PROVIDED RECORDS section start

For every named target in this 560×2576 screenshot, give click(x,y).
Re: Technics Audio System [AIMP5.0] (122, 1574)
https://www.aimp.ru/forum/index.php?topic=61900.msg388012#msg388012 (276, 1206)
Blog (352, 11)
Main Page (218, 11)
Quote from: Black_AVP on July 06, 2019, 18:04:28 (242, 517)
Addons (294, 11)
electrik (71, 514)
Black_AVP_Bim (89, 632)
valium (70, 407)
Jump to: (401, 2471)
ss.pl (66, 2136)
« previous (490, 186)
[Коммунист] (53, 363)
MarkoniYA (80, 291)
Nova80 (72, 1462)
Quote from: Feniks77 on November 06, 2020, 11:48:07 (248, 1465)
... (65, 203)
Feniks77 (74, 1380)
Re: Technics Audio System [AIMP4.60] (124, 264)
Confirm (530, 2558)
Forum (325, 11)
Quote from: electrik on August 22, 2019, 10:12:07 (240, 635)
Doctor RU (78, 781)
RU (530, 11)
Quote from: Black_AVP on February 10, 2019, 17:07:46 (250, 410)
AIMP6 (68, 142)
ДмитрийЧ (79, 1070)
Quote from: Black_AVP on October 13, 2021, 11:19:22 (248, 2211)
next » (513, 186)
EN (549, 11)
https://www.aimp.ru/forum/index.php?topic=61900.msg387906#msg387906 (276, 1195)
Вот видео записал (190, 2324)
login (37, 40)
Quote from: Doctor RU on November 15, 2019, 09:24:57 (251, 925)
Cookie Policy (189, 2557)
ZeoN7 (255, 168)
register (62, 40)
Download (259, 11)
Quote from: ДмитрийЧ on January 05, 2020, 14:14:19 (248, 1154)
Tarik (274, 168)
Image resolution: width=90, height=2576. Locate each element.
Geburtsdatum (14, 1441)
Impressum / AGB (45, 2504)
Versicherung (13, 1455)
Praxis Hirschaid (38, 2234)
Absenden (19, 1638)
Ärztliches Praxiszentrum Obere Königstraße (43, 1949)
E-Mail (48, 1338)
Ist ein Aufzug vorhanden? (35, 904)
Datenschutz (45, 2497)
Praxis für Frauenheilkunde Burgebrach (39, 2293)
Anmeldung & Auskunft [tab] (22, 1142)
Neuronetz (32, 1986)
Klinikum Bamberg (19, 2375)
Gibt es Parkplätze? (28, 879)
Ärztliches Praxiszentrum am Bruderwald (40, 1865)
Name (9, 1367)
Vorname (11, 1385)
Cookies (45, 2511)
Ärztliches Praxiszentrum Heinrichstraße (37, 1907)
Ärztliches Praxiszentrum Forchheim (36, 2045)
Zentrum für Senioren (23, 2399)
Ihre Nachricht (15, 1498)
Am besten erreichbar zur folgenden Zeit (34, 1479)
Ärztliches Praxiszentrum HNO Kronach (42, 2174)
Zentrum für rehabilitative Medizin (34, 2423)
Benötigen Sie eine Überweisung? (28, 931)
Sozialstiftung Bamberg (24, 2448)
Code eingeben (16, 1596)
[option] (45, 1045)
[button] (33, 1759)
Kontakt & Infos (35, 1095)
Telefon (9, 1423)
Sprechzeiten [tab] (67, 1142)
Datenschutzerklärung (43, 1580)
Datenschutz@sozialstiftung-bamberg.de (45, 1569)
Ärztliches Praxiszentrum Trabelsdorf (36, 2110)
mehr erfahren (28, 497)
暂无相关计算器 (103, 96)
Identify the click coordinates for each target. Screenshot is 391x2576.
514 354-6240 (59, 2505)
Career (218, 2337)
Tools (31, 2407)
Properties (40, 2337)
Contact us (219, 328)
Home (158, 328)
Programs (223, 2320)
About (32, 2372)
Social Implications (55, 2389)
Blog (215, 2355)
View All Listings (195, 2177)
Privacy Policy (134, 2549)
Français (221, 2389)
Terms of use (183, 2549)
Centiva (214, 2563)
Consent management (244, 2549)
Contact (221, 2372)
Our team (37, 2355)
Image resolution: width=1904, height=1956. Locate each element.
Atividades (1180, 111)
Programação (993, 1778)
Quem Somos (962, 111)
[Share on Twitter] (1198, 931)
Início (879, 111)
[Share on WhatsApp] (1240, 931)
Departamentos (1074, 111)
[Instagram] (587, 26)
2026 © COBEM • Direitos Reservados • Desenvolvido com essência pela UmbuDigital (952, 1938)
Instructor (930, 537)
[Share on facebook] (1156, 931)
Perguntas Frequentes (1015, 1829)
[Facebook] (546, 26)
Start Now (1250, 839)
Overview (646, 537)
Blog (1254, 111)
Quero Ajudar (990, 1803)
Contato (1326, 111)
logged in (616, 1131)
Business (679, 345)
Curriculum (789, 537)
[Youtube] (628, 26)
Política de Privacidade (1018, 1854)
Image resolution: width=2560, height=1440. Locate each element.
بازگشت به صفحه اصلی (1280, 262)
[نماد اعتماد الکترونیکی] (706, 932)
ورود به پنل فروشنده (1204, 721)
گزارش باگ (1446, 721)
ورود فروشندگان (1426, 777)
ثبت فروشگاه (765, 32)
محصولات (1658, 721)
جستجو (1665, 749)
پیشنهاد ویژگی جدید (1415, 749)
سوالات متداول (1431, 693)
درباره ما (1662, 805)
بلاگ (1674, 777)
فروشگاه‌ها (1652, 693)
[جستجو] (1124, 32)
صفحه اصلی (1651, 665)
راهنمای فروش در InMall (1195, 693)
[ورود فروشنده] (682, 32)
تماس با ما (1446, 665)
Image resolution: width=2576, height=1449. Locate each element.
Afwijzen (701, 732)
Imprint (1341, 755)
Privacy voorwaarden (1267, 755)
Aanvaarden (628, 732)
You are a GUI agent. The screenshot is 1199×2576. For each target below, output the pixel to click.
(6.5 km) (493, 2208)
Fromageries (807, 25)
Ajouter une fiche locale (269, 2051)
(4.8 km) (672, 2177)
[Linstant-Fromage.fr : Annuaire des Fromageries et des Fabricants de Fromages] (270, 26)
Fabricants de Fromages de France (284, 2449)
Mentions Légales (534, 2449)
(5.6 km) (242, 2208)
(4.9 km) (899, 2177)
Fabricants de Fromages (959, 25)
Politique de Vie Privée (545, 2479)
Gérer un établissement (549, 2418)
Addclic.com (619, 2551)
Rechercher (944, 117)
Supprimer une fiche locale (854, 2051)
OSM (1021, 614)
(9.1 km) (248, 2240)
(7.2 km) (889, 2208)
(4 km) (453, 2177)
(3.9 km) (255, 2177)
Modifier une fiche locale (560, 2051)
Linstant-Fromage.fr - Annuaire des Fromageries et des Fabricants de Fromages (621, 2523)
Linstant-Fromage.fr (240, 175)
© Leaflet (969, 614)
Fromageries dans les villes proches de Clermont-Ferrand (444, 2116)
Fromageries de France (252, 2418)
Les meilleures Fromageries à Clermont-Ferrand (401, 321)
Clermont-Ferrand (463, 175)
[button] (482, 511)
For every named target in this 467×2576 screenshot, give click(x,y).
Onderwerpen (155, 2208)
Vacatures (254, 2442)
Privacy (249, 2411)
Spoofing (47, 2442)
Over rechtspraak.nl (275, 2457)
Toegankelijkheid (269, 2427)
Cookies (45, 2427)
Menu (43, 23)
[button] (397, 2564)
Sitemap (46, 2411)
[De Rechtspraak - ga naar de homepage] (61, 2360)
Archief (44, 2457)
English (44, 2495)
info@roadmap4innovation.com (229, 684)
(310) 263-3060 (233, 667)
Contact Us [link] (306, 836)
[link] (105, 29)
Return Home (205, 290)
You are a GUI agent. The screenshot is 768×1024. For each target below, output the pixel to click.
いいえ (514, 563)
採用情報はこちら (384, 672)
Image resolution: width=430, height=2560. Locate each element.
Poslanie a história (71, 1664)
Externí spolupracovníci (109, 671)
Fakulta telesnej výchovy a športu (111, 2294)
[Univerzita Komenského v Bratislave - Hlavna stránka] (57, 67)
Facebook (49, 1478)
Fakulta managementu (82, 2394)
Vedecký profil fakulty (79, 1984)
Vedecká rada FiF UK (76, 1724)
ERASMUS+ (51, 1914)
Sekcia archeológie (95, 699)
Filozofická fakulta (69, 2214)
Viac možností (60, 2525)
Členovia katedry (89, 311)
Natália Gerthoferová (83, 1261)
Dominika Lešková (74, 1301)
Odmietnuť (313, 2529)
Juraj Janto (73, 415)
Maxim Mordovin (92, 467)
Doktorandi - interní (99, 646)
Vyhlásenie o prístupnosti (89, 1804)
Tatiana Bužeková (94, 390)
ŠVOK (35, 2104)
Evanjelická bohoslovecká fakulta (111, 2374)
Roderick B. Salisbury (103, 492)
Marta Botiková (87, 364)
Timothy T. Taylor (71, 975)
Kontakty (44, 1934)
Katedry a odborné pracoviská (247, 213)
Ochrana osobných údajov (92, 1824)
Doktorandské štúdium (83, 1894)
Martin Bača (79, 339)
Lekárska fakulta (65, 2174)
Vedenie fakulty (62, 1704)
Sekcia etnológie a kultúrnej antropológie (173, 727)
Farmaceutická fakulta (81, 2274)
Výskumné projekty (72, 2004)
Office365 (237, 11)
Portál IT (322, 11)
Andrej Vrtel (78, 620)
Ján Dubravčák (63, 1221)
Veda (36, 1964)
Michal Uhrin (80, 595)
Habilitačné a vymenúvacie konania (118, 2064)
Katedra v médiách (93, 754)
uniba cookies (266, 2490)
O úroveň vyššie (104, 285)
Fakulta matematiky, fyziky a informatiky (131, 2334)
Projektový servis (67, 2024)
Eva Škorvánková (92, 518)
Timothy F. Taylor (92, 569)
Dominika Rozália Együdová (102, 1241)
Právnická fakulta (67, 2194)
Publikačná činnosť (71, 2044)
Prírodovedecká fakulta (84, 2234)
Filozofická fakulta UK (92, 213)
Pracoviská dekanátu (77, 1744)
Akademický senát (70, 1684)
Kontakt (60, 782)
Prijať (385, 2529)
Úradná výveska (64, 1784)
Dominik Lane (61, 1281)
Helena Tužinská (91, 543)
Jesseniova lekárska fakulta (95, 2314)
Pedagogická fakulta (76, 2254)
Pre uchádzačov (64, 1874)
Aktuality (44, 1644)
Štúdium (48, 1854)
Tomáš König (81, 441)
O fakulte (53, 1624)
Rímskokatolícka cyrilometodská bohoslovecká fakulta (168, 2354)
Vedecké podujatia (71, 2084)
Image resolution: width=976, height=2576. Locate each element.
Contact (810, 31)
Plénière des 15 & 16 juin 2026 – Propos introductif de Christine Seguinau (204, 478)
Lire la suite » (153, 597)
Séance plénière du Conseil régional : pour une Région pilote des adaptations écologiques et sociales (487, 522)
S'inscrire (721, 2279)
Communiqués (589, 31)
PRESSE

PROVIDED RECORDS section end

**EXERCISE OBJECTIVE**
Copy each line of the data above that holds "Share".

**TASK OUTPUT**
[Share on Twitter] (1198, 931)
[Share on WhatsApp] (1240, 931)
[Share on facebook] (1156, 931)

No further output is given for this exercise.